= Parkinson's UK =

Parkinson's research and support charity

Parkinson's UK is a Parkinson's research and support charity in the United Kingdom. In April 2010, the Parkinson's Disease Society changed its name to become Parkinson's UK. Its aims are to improve the quality of life for people affected by Parkinson's and find a cure for the condition.

Parkinson's UK is the largest charity funder of research into Parkinson's in the UK. It funds research aimed at finding better treatments and improving the understanding of Parkinson's and its causes. It raises money through donations, legacies, community fundraising, events and corporate partnerships. The charity offers support and information to people affected by Parkinson's, their families and carers through a network of 465 local groups across England, Wales, Scotland and Northern Ireland.

==History==
The Parkinson's Disease Society (Parkinson's UK) was formed in February 1969 by Mali Jenkins (4 July 1907 – 11 March 1989). Initially the organisation had 3 simple aims:
- to help patients and their relatives with the problems arising from Parkinson's
- to collect and disseminate information on Parkinson's
- to encourage and provide funds for research into Parkinson's

Parkinson's UK now focuses on research in addition to support. The charity has also expanded to improve services for people affected by Parkinson's through education and training for professionals and campaigning.

===President===
Jane Asher has been President of Parkinson's UK since 2007 and has a brother-in-law diagnosed with Parkinson's. Asher has been involved in launching campaigns to improve research into Parkinson's.

==Research==
Parkinson's UK is the largest charitable funder of Parkinson's research in the UK and have so far invested more than £50million in research. The charity aims to 'find a cure and improve life for everyone affected by Parkinson's'.

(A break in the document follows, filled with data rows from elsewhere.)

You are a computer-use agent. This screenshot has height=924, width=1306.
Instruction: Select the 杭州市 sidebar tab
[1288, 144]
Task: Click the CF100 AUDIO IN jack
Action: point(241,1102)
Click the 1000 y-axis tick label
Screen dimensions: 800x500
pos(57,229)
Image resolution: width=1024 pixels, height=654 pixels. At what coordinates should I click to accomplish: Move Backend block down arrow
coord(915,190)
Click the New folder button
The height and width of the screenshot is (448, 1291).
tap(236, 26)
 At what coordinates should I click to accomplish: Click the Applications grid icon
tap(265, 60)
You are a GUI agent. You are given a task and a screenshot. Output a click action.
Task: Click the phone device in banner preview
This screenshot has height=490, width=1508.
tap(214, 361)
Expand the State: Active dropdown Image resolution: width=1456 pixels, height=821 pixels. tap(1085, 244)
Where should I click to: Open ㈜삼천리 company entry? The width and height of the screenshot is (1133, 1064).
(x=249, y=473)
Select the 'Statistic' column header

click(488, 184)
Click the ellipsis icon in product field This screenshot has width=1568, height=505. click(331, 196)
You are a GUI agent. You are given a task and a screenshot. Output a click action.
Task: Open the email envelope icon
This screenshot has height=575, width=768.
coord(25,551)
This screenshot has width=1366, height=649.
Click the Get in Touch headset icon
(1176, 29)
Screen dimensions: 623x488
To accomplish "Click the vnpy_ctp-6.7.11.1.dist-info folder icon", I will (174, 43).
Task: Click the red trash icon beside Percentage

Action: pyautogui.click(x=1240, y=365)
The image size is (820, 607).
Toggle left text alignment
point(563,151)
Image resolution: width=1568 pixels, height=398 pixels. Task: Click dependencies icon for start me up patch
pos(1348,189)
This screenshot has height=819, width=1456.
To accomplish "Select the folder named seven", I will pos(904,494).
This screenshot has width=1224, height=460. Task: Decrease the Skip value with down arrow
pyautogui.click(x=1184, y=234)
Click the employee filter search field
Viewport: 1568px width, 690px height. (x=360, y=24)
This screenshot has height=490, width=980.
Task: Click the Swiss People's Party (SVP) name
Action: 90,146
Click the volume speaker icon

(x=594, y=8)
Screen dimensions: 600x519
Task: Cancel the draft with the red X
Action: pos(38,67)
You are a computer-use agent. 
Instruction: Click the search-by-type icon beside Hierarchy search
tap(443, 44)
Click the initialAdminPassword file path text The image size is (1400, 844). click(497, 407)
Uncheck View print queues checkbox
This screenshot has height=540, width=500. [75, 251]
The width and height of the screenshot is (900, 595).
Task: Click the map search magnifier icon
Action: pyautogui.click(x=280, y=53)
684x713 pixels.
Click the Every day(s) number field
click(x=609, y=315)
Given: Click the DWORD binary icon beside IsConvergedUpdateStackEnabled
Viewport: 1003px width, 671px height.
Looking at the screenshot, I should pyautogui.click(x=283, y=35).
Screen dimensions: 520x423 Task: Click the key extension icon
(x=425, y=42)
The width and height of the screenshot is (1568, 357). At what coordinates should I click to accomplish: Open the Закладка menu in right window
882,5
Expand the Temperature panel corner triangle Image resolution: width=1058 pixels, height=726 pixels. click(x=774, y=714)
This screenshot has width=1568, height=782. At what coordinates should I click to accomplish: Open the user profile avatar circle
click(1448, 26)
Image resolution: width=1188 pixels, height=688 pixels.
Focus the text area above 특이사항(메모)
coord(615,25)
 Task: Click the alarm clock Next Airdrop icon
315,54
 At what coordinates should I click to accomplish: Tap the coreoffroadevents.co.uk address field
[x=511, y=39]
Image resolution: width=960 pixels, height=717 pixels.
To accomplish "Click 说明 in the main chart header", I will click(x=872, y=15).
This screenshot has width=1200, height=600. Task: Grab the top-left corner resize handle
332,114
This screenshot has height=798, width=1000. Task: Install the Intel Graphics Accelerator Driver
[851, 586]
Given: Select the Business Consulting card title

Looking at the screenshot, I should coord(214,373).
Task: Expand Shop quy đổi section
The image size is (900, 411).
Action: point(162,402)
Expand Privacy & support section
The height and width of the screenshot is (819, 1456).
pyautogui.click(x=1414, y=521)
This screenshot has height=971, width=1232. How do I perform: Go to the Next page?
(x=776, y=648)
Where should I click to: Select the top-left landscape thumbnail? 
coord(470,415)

In 2009 the charity produced 'Four decades of discovery' – a booklet describing the key research achievements of the charity since 1969 which included the development of new drugs, an improved understanding of Parkinson's, and better diagnosis and care for people with the condition.

In 2010 the charity spent £4.6 million on new Parkinson's research projects and launched a new 5-year research strategy called 'Our plan to cure Parkinson's'. The new strategy focuses on four central challenges:

- Understanding why nerve cells die in Parkinson's
- Developing new animal models of Parkinson's
- Faster, better drug screening
- Finding 'biomarkers' for earlier diagnosis

These priorities reflect the charity's focus on basic laboratory research to understand what causes Parkinson's, how it develops, and translational research to develop new treatments that slow, stop or reverse the condition. The charity also funds research to help better understand Parkinson's to improve treatment and care for people currently living with the condition.

The charity produces a free research magazine, Progress, once a year discussing current Parkinson's research.

===Grant schemes===
Parkinson's UK provides funding to UK-based researchers through a range of grants schemes, including:

- Project grants – tackling major research challenges
- Innovation grants – exploring original research ideas
- Career development awards – nurturing outstanding talent
- PhD studentships – attracting the best graduates

Parkinson's UK is a member of the Association of Medical Research Charities (AMRC). This means that every application for research funding is subject to the same strict and transparent review process and is rigorously assessed by an independent panel of experts and people affected by Parkinson's.

===Parkinson's UK Brain Bank===
Parkinson's UK funds the Parkinson's UK Brain Bank at Imperial College London which provides brain tissue to UK and international Parkinson's researchers.

In April 2009 Parkinson's UK held an appeal to increase the number of people signed up to the brain donor register. Jane Asher, Jeremy Paxman and John Stapleton were some of the people who pledged to donate their brain to Parkinson's research following the campaign.

==Criticism==

In June 2011 the charity was one of four organisations subject to a national boycott campaign by an animal rights group regarding their usage of animal testing. "Animal Aid plans to take out a series of newspaper adverts urging the public to stop giving money to Cancer Research UK, the British Heart Foundation, the Alzheimer's Society and Parkinson's UK unless they end their support for animal testing."